Las autoridades del Organismo de Investigación Judicial (OIJ) aseguraron que el recorte de fondos al Poder Judicial dejará sin municiones a la entidad para realizar operativos de seguridad en Costa Rica. El Ejecutivo propone reducir el presupuesto del Poder Judicial y congelar otra parte de los fondos.
El director del OIJ, Michael Soto, aseguró ante la Corte Plena que el recorte limitará considerablemente la disponibilidad de municiones para operativos, por lo que, cuestionó si “¿Vamos a tener que usar piedras contra el crimen organizado?”.
Esta es una de las afectaciones que el OIJ prevé por el recorte de presentado por el ministro de Hacienda y expresidente Rodrigo Chaves, para el presupuesto general 2027, pues se contempla la disminución de 10 millones de colones ($22,296) y el congelamiento de otros 30 millones ($66,888).
Soto admitió que la situación presupuestaria del próximo año genera una “alta preocupación y angustia” porque será un recorte que “golpea fuerte” a la institución, especialmente porque considera que han tenido uno de los “años más exitosos”.

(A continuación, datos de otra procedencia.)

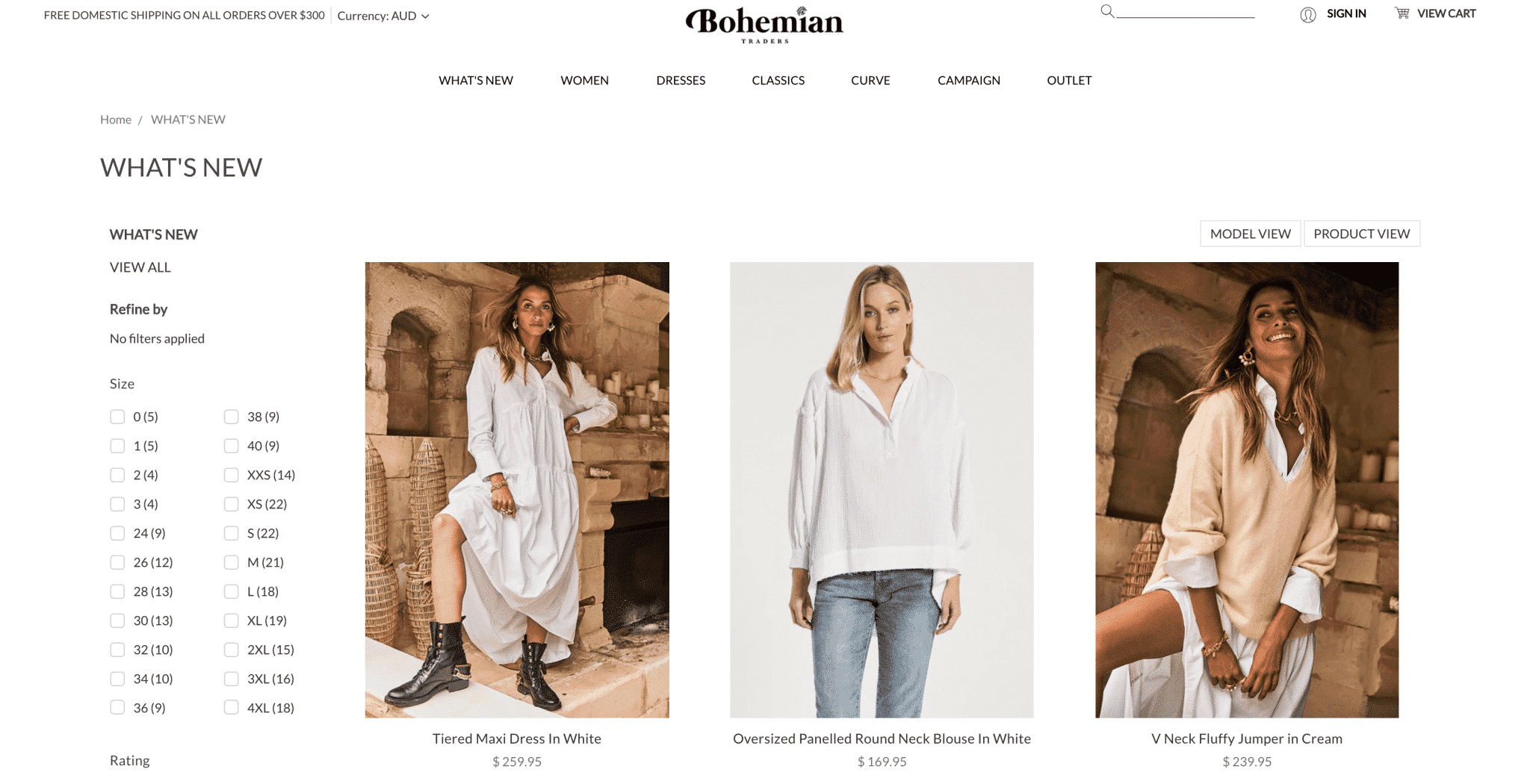Tick the size 26 checkbox
1530x784 pixels.
pyautogui.click(x=117, y=562)
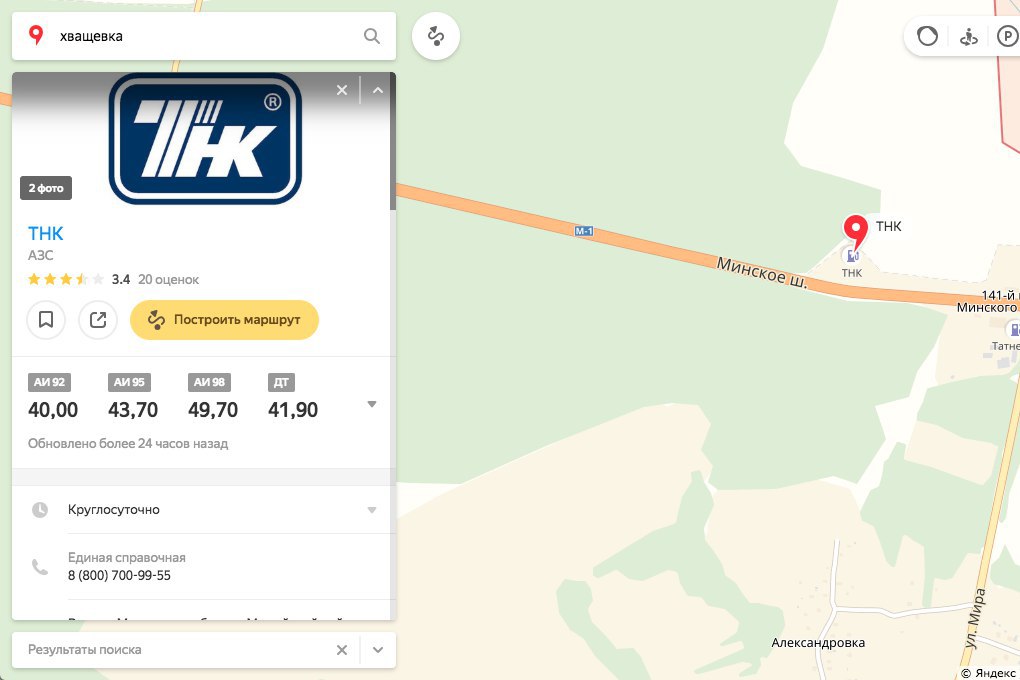Click the search field with хващевка

pyautogui.click(x=204, y=36)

Solo en el operativo de detención Alejandro Arias Monge, alias “Diablo”, se libró una balacera de casi una hora, lo que, revela el nivel de disposición de municiones que requieren las autoridades para capturar a estos líderes del narcotráfico costarricense.
Compras en riesgo
Soto explicó que el éxito de este año fue posible porque “los agentes han puesto la sangre en la calle” y que los recortes también afectarían la compra de nuevos chalecos antibalas porque tienen previsto que 342 chalecos antibalas expiren en 2027 y otros 1,000 en 2028.
“Sin los recursos no se pueden mandar a la calle sin chaleco. Que se queden en la oficina; prefiero asumir las consecuencias de esa disposición”, dijo Soto, quien también dijo que tendrían que retroceder en métodos de investigación porque las licencias del software para bases de datos están por vencer y no habría presupuesto.
Los agentes tendrían que hacer búsquedas manuales y desplazarse a oficinas de Registro Civil, sin embargo, esto tampoco sería factible porque advirtió que la flota de vehículos “se va a caer” por falta de presupuesto para mantenimiento, repuestos y combustible.